* **About this exercise**
Copy out the entries exactly, from the first line to the last.

* **Pixel coordinate grounding data**
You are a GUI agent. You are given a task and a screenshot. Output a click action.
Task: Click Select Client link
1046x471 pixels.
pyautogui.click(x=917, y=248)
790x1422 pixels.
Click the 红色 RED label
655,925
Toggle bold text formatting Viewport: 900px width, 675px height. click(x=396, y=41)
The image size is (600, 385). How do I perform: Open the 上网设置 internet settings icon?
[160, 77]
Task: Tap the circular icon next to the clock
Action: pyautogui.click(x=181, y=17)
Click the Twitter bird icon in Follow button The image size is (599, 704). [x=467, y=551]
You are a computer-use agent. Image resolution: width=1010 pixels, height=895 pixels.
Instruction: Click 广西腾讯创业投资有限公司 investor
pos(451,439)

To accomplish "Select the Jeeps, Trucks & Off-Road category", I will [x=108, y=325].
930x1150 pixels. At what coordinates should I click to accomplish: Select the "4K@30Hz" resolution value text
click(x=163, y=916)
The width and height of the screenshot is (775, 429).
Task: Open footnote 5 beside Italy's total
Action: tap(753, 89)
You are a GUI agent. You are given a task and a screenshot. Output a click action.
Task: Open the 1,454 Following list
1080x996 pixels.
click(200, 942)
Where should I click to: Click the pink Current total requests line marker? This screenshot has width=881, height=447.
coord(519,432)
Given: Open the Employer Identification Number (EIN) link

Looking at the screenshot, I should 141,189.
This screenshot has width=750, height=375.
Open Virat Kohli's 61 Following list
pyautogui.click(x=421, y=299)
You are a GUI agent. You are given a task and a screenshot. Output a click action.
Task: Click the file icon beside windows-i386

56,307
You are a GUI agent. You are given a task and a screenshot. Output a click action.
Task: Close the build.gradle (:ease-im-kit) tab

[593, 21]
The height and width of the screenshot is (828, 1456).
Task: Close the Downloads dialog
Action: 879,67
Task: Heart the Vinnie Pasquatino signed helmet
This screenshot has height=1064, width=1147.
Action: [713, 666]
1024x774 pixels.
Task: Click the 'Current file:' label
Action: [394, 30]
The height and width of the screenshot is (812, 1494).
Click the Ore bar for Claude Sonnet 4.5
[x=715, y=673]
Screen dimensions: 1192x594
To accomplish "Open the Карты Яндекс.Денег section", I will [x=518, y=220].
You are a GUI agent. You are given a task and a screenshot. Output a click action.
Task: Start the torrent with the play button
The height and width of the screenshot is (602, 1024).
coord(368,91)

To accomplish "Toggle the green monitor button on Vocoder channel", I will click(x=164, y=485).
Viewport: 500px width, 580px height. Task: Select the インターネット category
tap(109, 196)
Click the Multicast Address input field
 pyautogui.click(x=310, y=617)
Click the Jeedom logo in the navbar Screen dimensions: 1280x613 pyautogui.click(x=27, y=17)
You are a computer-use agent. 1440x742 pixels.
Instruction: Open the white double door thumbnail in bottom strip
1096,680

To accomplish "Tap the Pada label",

* **Reply to the exercise**
You are a GUI agent. You are given a task and a screenshot. Output a click action.
Task: Click Select Client link
1046x471 pixels.
pyautogui.click(x=917, y=248)
790x1422 pixels.
Click the 红色 RED label
655,925
Toggle bold text formatting Viewport: 900px width, 675px height. click(x=396, y=41)
The image size is (600, 385). How do I perform: Open the 上网设置 internet settings icon?
[160, 77]
Task: Tap the circular icon next to the clock
Action: pyautogui.click(x=181, y=17)
Click the Twitter bird icon in Follow button The image size is (599, 704). [x=467, y=551]
You are a computer-use agent. Image resolution: width=1010 pixels, height=895 pixels.
Instruction: Click 广西腾讯创业投资有限公司 investor
pos(451,439)

To accomplish "Select the Jeeps, Trucks & Off-Road category", I will [x=108, y=325].
930x1150 pixels. At what coordinates should I click to accomplish: Select the "4K@30Hz" resolution value text
click(x=163, y=916)
The width and height of the screenshot is (775, 429).
Task: Open footnote 5 beside Italy's total
Action: tap(753, 89)
You are a GUI agent. You are given a task and a screenshot. Output a click action.
Task: Open the 1,454 Following list
1080x996 pixels.
click(200, 942)
Where should I click to: Click the pink Current total requests line marker? This screenshot has width=881, height=447.
coord(519,432)
Given: Open the Employer Identification Number (EIN) link

Looking at the screenshot, I should 141,189.
This screenshot has width=750, height=375.
Open Virat Kohli's 61 Following list
pyautogui.click(x=421, y=299)
You are a GUI agent. You are given a task and a screenshot. Output a click action.
Task: Click the file icon beside windows-i386

56,307
You are a GUI agent. You are given a task and a screenshot. Output a click action.
Task: Close the build.gradle (:ease-im-kit) tab

[593, 21]
The height and width of the screenshot is (828, 1456).
Task: Close the Downloads dialog
Action: 879,67
Task: Heart the Vinnie Pasquatino signed helmet
This screenshot has height=1064, width=1147.
Action: [713, 666]
1024x774 pixels.
Task: Click the 'Current file:' label
Action: [394, 30]
The height and width of the screenshot is (812, 1494).
Click the Ore bar for Claude Sonnet 4.5
[x=715, y=673]
Screen dimensions: 1192x594
To accomplish "Open the Карты Яндекс.Денег section", I will [x=518, y=220].
You are a GUI agent. You are given a task and a screenshot. Output a click action.
Task: Start the torrent with the play button
The height and width of the screenshot is (602, 1024).
coord(368,91)

To accomplish "Toggle the green monitor button on Vocoder channel", I will click(x=164, y=485).
Viewport: 500px width, 580px height. Task: Select the インターネット category
tap(109, 196)
Click the Multicast Address input field
 pyautogui.click(x=310, y=617)
Click the Jeedom logo in the navbar Screen dimensions: 1280x613 pyautogui.click(x=27, y=17)
You are a computer-use agent. 1440x742 pixels.
Instruction: Open the white double door thumbnail in bottom strip
1096,680

To accomplish "Tap the Pada label",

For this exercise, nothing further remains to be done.